属人的な組織はどんなに組織の理念や信条が素晴らしいものであったとしても、そういった考え方とは別途に違うパラダイムができあがっていて、もっとも権力を持つ独裁者に従うことが正しいというダブルスタンダードになっています。そういった組織は中に入るととんでもない組織だったりするのですが、対外的には超模範的なスローガンや理念を掲げているので外にいる人には見えないのです。

私は組織の状況を見るときにトップもそうですが、No.2や側近と言われる取り巻き連中を見るのです。彼らが異常なまでにペコペコしていたり、対外的にめちゃくちゃ組織のトップを賛美する言動があるとしたら、この組織はかなり属人的な組織で、上部組織と下部組織の温度差や隠蔽体質が根付いていると考えてしまいます。ネットワークビジネスははっきりとピラミッド組織を形成しますのでそういった問題を考えるにはとてもわかりやすい組織です。

属人思考から脱却するのは、経営者や上司の立場にあれば、自分に対して異常なまでにおべっか使ったり、従順な人に気をつけなければなりません。そういう人は地位のある人には従いますが、自分の部下や同僚には上から目線という人も結構います。松井証券の松井会長が管理職の人を評価するとき、彼の部下からの印象を参考にするのはとても面白い試みです。要するに上から見るのと下から見るのはまったくその人の評価が変わってくるということをよく認識して、決して自分に従順だからといって真に受けないというのが重要です。そして何より、自分自身が間違う可能性があるという認識をつねに持って、自分も企業理念や信条に従うということも大切です。
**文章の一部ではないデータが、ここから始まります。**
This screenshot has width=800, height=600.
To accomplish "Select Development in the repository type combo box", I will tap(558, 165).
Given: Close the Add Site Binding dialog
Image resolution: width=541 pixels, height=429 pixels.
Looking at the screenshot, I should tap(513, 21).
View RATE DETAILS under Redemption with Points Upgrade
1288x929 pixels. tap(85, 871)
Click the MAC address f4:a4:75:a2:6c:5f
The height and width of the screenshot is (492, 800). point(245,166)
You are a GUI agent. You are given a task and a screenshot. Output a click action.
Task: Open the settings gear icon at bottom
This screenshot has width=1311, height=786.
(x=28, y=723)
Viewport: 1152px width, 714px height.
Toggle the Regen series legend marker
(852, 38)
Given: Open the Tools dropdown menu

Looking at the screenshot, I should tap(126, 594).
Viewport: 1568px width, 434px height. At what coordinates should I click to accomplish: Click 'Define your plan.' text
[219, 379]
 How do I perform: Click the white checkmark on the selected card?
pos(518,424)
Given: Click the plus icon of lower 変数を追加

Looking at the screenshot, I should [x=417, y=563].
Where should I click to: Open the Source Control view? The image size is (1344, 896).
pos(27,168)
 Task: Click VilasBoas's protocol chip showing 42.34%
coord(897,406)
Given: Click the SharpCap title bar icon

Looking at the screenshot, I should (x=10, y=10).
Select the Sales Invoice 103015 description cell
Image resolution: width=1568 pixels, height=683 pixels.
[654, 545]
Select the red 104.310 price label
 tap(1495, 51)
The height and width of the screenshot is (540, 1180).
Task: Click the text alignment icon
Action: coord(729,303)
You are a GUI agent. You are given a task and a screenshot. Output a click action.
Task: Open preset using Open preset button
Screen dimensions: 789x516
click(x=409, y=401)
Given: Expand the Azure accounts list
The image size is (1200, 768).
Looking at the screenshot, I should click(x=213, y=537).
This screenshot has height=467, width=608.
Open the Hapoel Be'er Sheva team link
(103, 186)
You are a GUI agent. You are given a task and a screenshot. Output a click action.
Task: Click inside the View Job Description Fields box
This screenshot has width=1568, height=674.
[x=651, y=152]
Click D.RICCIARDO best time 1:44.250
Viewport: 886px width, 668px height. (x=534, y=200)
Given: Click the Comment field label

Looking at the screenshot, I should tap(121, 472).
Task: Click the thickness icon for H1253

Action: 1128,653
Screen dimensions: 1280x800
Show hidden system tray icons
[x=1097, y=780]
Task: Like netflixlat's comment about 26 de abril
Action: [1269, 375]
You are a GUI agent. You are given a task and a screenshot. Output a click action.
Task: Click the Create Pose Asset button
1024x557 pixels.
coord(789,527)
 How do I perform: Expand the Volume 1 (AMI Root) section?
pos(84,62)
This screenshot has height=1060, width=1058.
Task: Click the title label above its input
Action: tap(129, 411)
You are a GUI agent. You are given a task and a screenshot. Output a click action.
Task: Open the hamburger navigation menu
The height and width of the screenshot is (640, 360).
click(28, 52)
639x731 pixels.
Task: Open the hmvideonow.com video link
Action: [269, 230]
組織のトップも成員も‘人間は間違う’という認識を持ちながら、組織内に経営トップ、上司、部下、同僚と360°どの人に対しても組織の理念や信条、また一般的な常識や社会通念に大きく逸脱した人には従わないという意思を明確にしておくことが重要です。いい意味でそこは譲らないという‘貞操観念’をもっておくことはとても大切です。属人的になりやすい人は素直で感動しやすい人です。すぐ自分が感動するとその感動させた人についていこうとします。ある面、猜疑心や人を見たら疑えみたいな意識も重要です。ただ完全に属人思考に陥って完全にはまってしまうとなかなか第三者がなんとかしようとしても困難です。そういう属人思考から、騙されて大変な状況に至って人生を棒にふったなんて人も聞きます。

集団行動の中に入れば、いつでも同調圧力にさらされ、長いものに巻かれろ式でパワーのある統率者に心酔し、入れ込んだ結果、取り返しのつかない行動をしてしまったというケースは世間一般いくらでもあります。少なくともこのブログを読んでいただいている人はそういう状況には至らない人で、ものごとを客観視したり俯瞰したり、メタ認知の能力がある人であると思います。なぜなら属人思考が強い人はPSIのブログにはかなりの違和感を持つに違いないからです。